> **EXERCISE PROMPT**
Copy out the rows word for word, from the line with "You are a computer-use agent. This" through the line with "coord(281,353)", both included.

[Begin DATASET ROWS]

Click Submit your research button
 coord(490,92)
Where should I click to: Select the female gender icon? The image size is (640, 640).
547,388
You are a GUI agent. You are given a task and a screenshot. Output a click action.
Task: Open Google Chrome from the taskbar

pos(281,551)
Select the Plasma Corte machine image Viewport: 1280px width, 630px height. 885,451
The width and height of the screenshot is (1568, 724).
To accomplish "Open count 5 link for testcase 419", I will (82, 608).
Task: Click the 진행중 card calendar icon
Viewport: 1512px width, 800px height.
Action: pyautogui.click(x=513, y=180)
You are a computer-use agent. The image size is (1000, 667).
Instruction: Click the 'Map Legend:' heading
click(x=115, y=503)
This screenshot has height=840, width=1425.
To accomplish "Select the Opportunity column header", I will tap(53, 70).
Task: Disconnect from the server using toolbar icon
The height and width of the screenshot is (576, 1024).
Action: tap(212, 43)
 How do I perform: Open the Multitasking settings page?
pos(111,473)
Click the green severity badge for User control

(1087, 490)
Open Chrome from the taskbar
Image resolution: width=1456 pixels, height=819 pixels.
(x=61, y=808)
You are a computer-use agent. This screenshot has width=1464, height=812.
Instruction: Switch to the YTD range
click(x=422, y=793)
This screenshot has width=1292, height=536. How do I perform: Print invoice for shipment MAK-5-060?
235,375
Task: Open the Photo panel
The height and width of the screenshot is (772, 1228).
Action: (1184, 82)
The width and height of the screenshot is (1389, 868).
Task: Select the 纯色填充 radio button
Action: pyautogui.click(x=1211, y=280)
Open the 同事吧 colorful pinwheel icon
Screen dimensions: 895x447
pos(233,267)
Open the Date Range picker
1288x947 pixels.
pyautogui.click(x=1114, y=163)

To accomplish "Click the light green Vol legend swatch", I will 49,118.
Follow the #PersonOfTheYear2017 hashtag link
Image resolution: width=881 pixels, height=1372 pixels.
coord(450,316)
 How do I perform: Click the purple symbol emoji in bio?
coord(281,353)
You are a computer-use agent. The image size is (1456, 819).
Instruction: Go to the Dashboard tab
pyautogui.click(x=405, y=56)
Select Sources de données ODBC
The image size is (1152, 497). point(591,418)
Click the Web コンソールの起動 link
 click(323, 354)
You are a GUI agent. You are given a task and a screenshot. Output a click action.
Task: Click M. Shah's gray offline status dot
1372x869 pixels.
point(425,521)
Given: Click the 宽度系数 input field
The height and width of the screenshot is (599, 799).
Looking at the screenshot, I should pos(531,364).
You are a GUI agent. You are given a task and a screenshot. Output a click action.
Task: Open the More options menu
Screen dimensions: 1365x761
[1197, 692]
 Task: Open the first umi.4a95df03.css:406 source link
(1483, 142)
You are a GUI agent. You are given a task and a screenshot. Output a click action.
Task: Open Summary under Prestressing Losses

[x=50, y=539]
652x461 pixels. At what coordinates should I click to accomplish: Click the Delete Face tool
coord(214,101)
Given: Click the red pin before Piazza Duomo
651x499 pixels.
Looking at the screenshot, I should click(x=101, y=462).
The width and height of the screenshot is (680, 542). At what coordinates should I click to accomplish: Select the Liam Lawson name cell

[End DATASET ROWS]

> **ANSWER IN FULL**
You are a computer-use agent. This screenshot has width=1464, height=812.
Instruction: Switch to the YTD range
click(x=422, y=793)
This screenshot has width=1292, height=536. How do I perform: Print invoice for shipment MAK-5-060?
235,375
Task: Open the Photo panel
The height and width of the screenshot is (772, 1228).
Action: (1184, 82)
The width and height of the screenshot is (1389, 868).
Task: Select the 纯色填充 radio button
Action: pyautogui.click(x=1211, y=280)
Open the 同事吧 colorful pinwheel icon
Screen dimensions: 895x447
pos(233,267)
Open the Date Range picker
1288x947 pixels.
pyautogui.click(x=1114, y=163)

To accomplish "Click the light green Vol legend swatch", I will 49,118.
Follow the #PersonOfTheYear2017 hashtag link
Image resolution: width=881 pixels, height=1372 pixels.
coord(450,316)
 How do I perform: Click the purple symbol emoji in bio?
coord(281,353)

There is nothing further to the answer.